_PROVIDED DATA_
════════

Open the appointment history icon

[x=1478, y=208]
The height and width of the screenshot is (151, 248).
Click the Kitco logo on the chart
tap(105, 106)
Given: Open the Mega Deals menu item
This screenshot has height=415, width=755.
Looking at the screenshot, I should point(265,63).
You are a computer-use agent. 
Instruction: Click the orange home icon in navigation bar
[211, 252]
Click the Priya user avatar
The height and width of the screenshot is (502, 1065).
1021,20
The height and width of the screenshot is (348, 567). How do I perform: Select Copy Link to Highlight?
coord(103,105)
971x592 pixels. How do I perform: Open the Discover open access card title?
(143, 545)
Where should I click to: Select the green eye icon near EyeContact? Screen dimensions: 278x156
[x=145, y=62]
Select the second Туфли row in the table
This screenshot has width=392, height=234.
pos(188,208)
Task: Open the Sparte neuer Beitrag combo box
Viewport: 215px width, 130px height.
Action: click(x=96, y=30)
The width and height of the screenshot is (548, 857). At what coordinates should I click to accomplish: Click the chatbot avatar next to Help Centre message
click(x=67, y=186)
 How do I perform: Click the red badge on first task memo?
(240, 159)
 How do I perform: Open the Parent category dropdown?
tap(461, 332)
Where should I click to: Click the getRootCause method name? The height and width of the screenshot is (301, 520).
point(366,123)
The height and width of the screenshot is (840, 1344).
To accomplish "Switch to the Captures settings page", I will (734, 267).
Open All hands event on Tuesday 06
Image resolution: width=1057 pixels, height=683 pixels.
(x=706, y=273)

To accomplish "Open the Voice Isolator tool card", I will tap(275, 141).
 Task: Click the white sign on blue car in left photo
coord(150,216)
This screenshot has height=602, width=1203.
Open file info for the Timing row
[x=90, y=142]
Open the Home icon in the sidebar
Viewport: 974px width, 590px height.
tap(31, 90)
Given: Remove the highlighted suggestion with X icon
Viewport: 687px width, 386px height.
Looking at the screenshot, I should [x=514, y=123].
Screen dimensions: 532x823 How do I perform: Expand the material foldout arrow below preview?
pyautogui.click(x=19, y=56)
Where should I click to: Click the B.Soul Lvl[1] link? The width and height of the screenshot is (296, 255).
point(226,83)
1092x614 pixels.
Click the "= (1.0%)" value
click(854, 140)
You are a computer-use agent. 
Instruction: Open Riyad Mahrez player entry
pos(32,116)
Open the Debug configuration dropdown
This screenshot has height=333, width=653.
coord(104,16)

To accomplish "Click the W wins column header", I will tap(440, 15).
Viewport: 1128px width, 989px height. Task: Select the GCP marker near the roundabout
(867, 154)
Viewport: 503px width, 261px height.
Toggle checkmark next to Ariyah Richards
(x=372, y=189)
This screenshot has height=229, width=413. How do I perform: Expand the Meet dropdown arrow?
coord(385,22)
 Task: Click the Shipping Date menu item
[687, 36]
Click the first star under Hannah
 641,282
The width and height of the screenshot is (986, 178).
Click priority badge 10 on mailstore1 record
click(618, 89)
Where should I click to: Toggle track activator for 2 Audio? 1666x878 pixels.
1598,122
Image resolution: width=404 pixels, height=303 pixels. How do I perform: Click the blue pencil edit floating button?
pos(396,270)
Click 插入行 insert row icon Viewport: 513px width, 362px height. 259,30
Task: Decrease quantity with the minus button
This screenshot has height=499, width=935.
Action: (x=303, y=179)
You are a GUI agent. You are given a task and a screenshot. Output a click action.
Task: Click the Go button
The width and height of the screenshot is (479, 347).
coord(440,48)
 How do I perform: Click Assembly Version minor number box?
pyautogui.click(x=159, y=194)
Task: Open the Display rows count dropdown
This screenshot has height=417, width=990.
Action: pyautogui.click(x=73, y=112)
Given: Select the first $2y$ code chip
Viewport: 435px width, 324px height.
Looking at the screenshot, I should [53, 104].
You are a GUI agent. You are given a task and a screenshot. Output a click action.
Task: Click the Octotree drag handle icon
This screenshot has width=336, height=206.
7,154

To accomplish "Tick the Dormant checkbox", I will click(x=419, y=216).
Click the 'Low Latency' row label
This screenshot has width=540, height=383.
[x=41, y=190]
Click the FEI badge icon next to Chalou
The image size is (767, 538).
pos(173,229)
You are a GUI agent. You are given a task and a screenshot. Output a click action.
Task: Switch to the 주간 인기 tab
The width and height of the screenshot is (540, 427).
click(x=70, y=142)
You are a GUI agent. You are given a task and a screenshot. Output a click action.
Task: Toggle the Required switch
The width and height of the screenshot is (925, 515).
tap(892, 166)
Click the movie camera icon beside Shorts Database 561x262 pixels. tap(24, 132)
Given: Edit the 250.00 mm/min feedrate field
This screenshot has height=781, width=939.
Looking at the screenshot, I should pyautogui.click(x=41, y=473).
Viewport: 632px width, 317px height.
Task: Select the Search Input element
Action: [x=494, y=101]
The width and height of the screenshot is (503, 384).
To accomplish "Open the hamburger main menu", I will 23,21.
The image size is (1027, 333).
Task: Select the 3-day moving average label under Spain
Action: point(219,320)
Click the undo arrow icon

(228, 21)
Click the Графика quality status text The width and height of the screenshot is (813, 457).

════════

_REQUIRED WORK_
Echo the records verbatim, starting with the line that contains "Viewport: 503px width, 261px height." and ending with the line that contains "click(x=70, y=142)", both included.

_THE OUTPUT_
Viewport: 503px width, 261px height.
Toggle checkmark next to Ariyah Richards
(x=372, y=189)
This screenshot has height=229, width=413. How do I perform: Expand the Meet dropdown arrow?
coord(385,22)
 Task: Click the Shipping Date menu item
[687, 36]
Click the first star under Hannah
 641,282
The width and height of the screenshot is (986, 178).
Click priority badge 10 on mailstore1 record
click(618, 89)
Where should I click to: Toggle track activator for 2 Audio? 1666x878 pixels.
1598,122
Image resolution: width=404 pixels, height=303 pixels. How do I perform: Click the blue pencil edit floating button?
pos(396,270)
Click 插入行 insert row icon Viewport: 513px width, 362px height. 259,30
Task: Decrease quantity with the minus button
This screenshot has height=499, width=935.
Action: (x=303, y=179)
You are a GUI agent. You are given a task and a screenshot. Output a click action.
Task: Click the Go button
The width and height of the screenshot is (479, 347).
coord(440,48)
 How do I perform: Click Assembly Version minor number box?
pyautogui.click(x=159, y=194)
Task: Open the Display rows count dropdown
This screenshot has height=417, width=990.
Action: pyautogui.click(x=73, y=112)
Given: Select the first $2y$ code chip
Viewport: 435px width, 324px height.
Looking at the screenshot, I should [53, 104].
You are a GUI agent. You are given a task and a screenshot. Output a click action.
Task: Click the Octotree drag handle icon
This screenshot has width=336, height=206.
7,154

To accomplish "Tick the Dormant checkbox", I will click(x=419, y=216).
Click the 'Low Latency' row label
This screenshot has width=540, height=383.
[x=41, y=190]
Click the FEI badge icon next to Chalou
The image size is (767, 538).
pos(173,229)
You are a GUI agent. You are given a task and a screenshot. Output a click action.
Task: Switch to the 주간 인기 tab
The width and height of the screenshot is (540, 427).
click(x=70, y=142)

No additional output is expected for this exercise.